-------- READING TEXT --------

Prof receives grant for ovary research

Tomy Hillers

An animal science professor at Iowa State continues her research on ovaries through a $100,000 grant from the National Institutes of Health.

Carolyn Komar, assistant professor of animal science, said she is studying peroxisome proliferator-activated receptors, or PPARs. PPARs influence the ability of a gene to encode, or form, a protein, Komar said.

She said that after being introduced to the factors by a colleague, she started research and found they were also present in the ovary. Her work on the ovaries of animals could someday also be useful in human ovaries.

“I really am not sure what they are doing in the ovary,” she said. “Some of the data I have collected so far, taken together with work by other groups, indicates that they may play a role in cellular metabolism in the ovary.”

By understanding factors involved in the basic functions of the organ, a more complete picture can be created so that genetic abnormalities may be identified, Komar said.

“Since the PPARs can influence gene expression, it is important to understand what genes they are influencing in the ovary,” she said. “When we understand what genes the PPARs regulate, then we can look at whether these genes are involved in ovarian pathologies and, if so, how.”

--------

• _EXERCISE SET_:
1. List every passage in the ovary research grant article that is enclosed in quotation marks.
2. Copy out the portion of the ovary research grant article that opens with the words containing "By understanding factors" and closes with "identified, Komar said.".
3. Write the next part of the article on the ovary research grant, picking up after its final sentence.
The lines that follow come from a different source than the article above.

-------- DATASET EXTRACT --------

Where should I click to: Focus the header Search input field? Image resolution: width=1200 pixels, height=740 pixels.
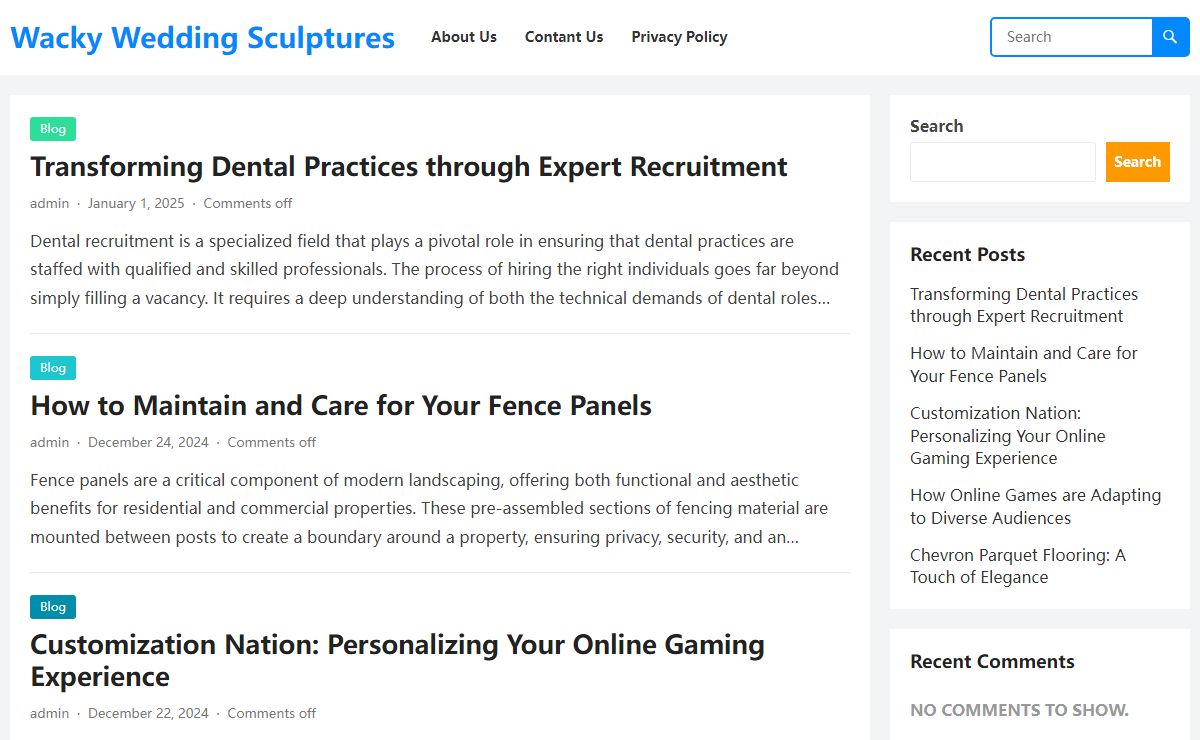pyautogui.click(x=1072, y=37)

--------

• _RESPONSES IN ORDER_:
1.
1. I really am not sure what they are doing in the ovary
2. Some of the data I have collected so far, taken together with work by other groups, indicates that they may play a role in cellular metabolism in the ovary.
3. Since the PPARs can influence gene expression, it is important to understand what genes they are influencing in the ovary
4. When we understand what genes the PPARs regulate, then we can look at whether these genes are involved in ovarian pathologies and, if so, how.

2.
By understanding factors involved in the basic functions of the organ, a more complete picture can be created so that genetic abnormalities may be identified, Komar said.

3.
By regulating the PPARs in turn, Komar hopes to regulate genes involved in ovarian functions. The factors’ roles in other tissues would suggest that they may be related to events associated with Polycystic Ovary Syndrome and ovarian cancer, Komar said.

There are three types of PPARs: alpha, delta and gamma.

Alpha is thought to be responsible for breaking up harmful fats within the bloodstream and gamma is involved in the process of fat cell formation.

“Little is yet known about PPAR delta,” Komar said.

Komar said the award was given to her in July of last year, while she was employed by the medical hospital at the University of Kentucky.

Thane Peterson, director of the Office of Sponsored Programs, said the number of grants given to research at Iowa State by the National Institutes of Health is low.

“Typically these grants are given to colleges with medical hospitals,” Peterson said.